The exploration of the interweaving of sports metaphors, most particularly boxing and football metaphors, in presidential discourse and its role in defining “presidential” qualities was also rather fascinating. It was surely entertaining to learn of George Allen's fanatical use of football metaphors—primaries are “intrasquad scrimmages,” his Senate staff is the “A-team,” Senate recess is “halftime,” and more.

Considering that the author is visibly sympathetic to the agenda of Democrats, and critical towards Republicans, the individual conservative reader might or might not enjoy the book as much as fellow liberals. Katz most notably cited data at various instances that expose accusations of effeminacy hurled at democratic men by republican strategists as divorced from actual circumstances, facts, and figures. Reagan's acting skills were fore-fronted, in for example the playing of “the character” of the “president of the United States;” and George W. Bush was referred to as “another fake cowboy.”

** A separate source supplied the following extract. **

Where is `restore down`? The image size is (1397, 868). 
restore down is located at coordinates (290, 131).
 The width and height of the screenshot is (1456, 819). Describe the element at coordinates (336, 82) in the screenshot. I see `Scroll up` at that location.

The author also casted Republican arguments, such as the “wimpy Democrats” accusation, as “superficial” and “petty,” and the tactics of conservative media as “bullying.” In other instances, the author's commentary was tinged with sarcasm, for example in accentuating the perceived blow to the “cultural appeal of white male conservatism” in the event Obama's style of manhood makes Americans feel safer, or Limbaugh supposedly having his heart “more invested” in negating Obama's successful killing of Osama bin Laden, than to commitment to the draft whose avoidance “didn't stop him from bashing Bill Clinton as a draft dodger throughout the 1992 presidential campaign.”

The book manifestly contains disproportionately countless successions of expository questions. Whilst thought-provoking and intellectually-stimulating at times, it gave the impression of being excessive at other times. Some questions are undoubtedly intriguing, such as, “How do women candidates communicate populism differently than men do?,” and other questions are rightly addressed in certain parts of the book, including, “What role does right-wing talk radio play in policing the boundaries of what are considered acceptable “masculine” traits expected in a commander in chief?”

However, other expository questions were not adequately addressed. An example as follows, “Could Obama's [basket]balling have contributed to the perception among some voters—not all of them rural and white—that he was young and inexperienced, and therefore not ready to be the patriarch of the nation?” In this case, the book could be improved by inserting in-depth, or at least moderate, analysis and research based on actual data and evidence directly tackling the query raised, rather than inserting the question for mere ornamentation.

At other times, the highly frequent peppering of questions, which yet again are compounded with even more questions, gave the impression of delaying, and taking slightly too long for, the dive into the salient points and the core subject matter. Certain questions appeared to be mere rephrasing of others previously raised in the book, or in earlier chapters of the book, an example being, “Do women have to 'act like men' even to be considered, especially to the extent that acting like men means taking tougher stances on issues related to violence, such as those that have been the subject of this book?,” a question raised in chapter 7 during the discussion of Hillary Clinton's bid for the 2008 Democratic presidential nomination.

Conceding that this is an advance review copy, there are certain mistakes in the book. The word “femiphobia” for example, was spelled as “femophobia” in the phrase, “homophobia has its roots in femophobia, or men's fear of their own femininity.”











Disclaimer: I received an advance review copy of this book from NetGalley for this review.